>> BEGIN Records for processing

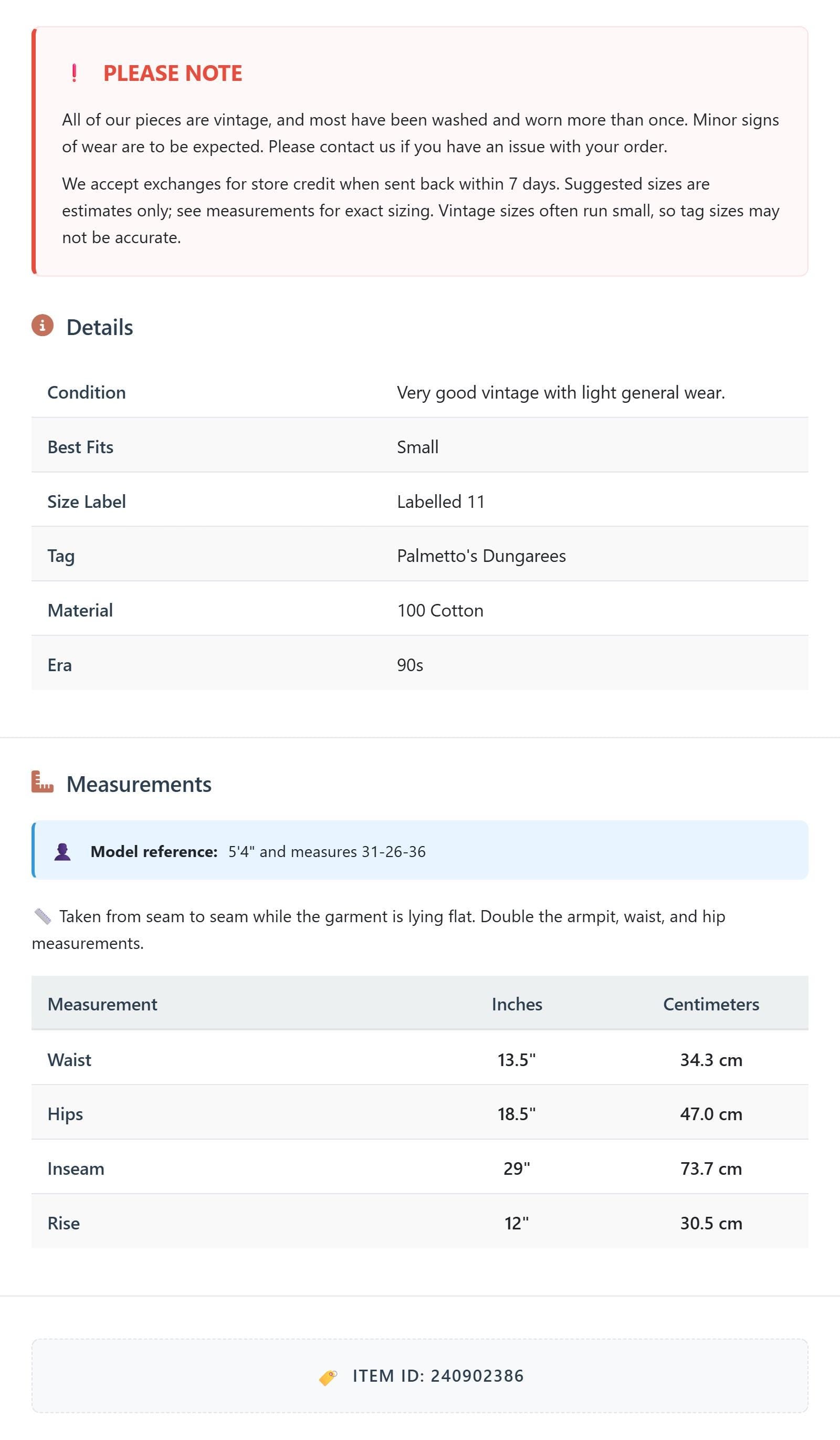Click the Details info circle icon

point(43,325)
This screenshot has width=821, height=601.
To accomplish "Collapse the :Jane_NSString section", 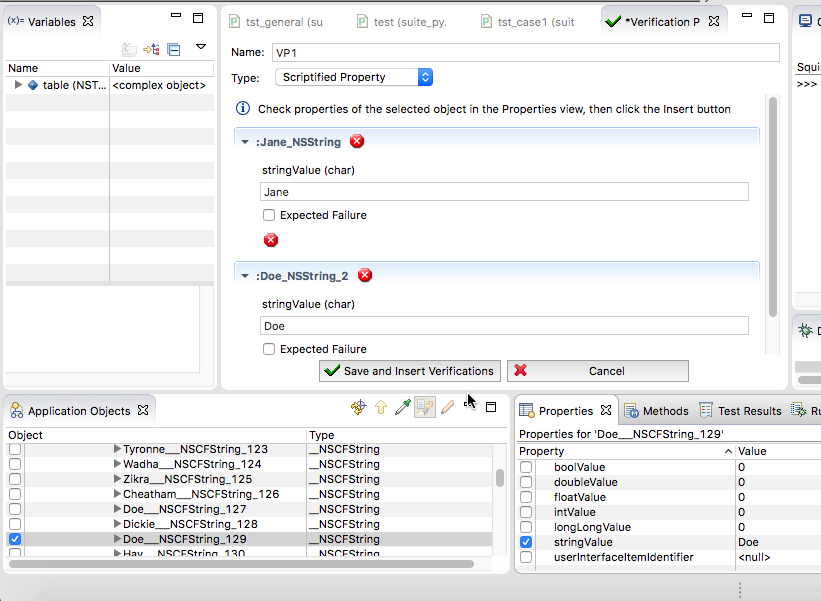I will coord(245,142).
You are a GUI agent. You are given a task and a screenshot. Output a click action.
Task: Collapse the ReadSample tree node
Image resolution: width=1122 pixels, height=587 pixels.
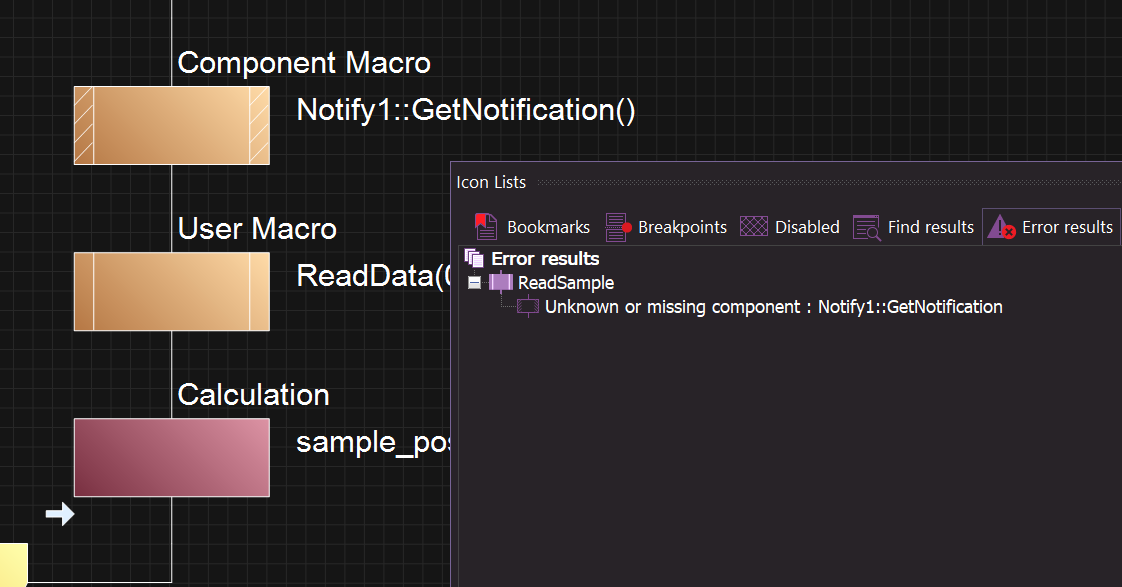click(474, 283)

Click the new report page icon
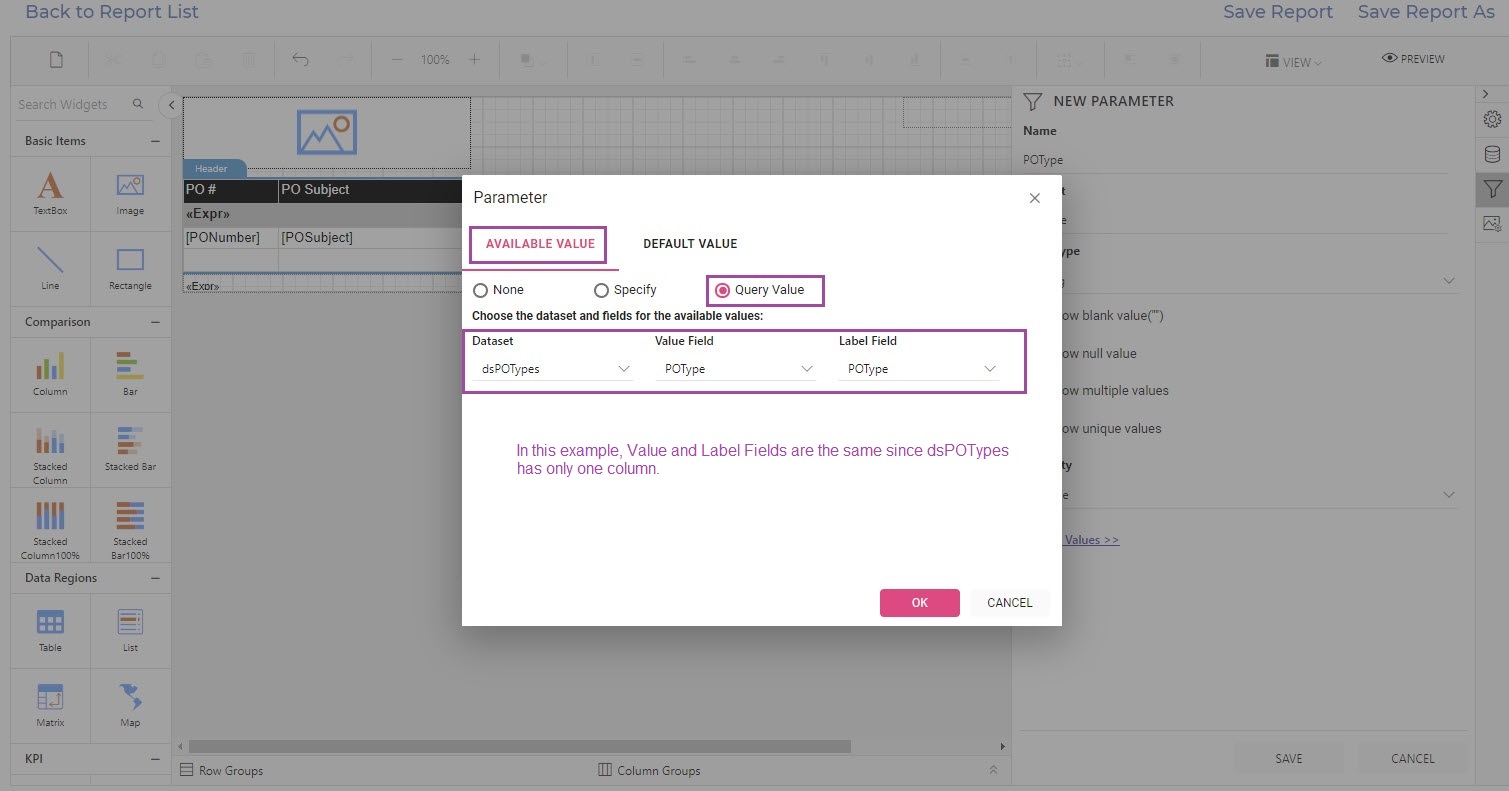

>> END Records for processing

■ What the task asks
Convert the entries, starting at the line that contains "You are a GUI" and ending at the end of the entries, into a numbered list with blank lines dropped. Leave out the pictures.

■ Right answer
1. You are a GUI agent. You are given a task and a screenshot. Output a click action.
2. Task: Collapse the ReadSample tree node
3. Image resolution: width=1122 pixels, height=587 pixels.
4. click(474, 283)
5. Click the new report page icon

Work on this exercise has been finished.